Let's define the cost of a simple undirected graph as the sum of the costs of its nodes. The cost of a node is defined as D^K, where D is its degree.

You are given N and K. You need to find the sum of the costs of all possible simple undirected graphs with N nodes. As this number may be very large, output the sum modulo 1005060097.

Definitions
Here are a few definitions from graph theory in case you're not familiar with them.

An undirected graph is an ordered pair (V, E) consisting of a set V of nodes, and a set E of edges which consists of unordered pairs of nodes from V.

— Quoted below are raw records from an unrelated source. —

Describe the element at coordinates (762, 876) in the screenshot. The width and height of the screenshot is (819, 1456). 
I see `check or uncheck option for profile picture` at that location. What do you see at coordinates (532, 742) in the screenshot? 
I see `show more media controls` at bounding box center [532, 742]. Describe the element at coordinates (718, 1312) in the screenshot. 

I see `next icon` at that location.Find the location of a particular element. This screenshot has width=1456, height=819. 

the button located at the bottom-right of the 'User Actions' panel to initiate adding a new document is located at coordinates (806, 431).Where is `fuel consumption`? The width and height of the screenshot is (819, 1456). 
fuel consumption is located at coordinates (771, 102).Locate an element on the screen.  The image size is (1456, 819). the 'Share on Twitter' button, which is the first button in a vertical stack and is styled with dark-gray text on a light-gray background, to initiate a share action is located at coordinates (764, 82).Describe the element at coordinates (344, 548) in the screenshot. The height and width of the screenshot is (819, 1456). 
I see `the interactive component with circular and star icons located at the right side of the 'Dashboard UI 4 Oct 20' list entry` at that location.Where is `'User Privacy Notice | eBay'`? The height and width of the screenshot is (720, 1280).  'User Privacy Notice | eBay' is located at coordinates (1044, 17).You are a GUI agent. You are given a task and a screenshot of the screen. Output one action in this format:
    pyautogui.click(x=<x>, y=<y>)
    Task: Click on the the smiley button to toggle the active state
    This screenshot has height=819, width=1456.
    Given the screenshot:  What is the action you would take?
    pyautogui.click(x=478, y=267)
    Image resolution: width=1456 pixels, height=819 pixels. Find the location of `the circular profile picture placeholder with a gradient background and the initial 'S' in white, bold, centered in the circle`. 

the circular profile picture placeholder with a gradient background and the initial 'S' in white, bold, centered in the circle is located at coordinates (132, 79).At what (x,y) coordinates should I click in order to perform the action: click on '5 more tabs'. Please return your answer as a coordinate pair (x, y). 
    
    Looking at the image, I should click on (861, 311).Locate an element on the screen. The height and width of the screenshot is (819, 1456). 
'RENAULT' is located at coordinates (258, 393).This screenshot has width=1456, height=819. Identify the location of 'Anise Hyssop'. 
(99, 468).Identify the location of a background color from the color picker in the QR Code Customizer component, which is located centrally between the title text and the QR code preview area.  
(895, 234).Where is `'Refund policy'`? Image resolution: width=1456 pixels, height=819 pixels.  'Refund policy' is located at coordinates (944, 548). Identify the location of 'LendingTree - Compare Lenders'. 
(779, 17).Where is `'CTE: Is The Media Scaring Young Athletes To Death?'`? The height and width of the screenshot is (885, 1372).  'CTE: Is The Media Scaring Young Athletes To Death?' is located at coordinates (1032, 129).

The degree of a node is the number of edges incident to it.

A simple undirected graph is an undirected graph with no loops and multiple edges. A loop is an edge connecting a node to itself. Multiple edges are two or more edges connecting the same pair of nodes.

Input Format
The first line contains the number of test cases T.
Each of the next T lines contains two integers N and K separated by a space.

Output Format
For each test case, output one line containing the sum of the costs of all possible simple undirected graphs with N nodes, modulo 1005060097.

Constraints
1 ≤ T ≤ 2·10⁵
1 ≤ N ≤ 10⁹
1 ≤ K ≤ 2·10⁵
The sum of the K's in a single test file is at most 2·10⁵.

Sample input

5
1 1
2 3
3 2
6 5
20 20

Sample Output

0
2
36
67584000
956922563

Explanation
In the first case, there is only one simple graph with 1 node, and the cost of that graph is 0¹ = 0.

In the second case, there are two simple graphs with 2 nodes, one with a single edge and one with no edges.
The cost of the graph with a single edge is 1³+1³ = 2.
The cost of the graph with no edges is 0³+0³ = 0.
Thus, the total is 2+0 = 2.

In the third case, there are eight simple graphs with 3 nodes.
There is one graph with three edges, and its cost is 2²+2²+2² = 12.
There are three graphs with two edges, and the cost of each is 1²+1²+2² = 6.
There are three graphs with one edge, and the cost of each is 0²+1²+1² = 2.
There is one graph with no edges, and its cost is 0²+0²+0² = 0.
Thus, the total is 12·1 + 6·3 + 2·3 + 0·1 = 36.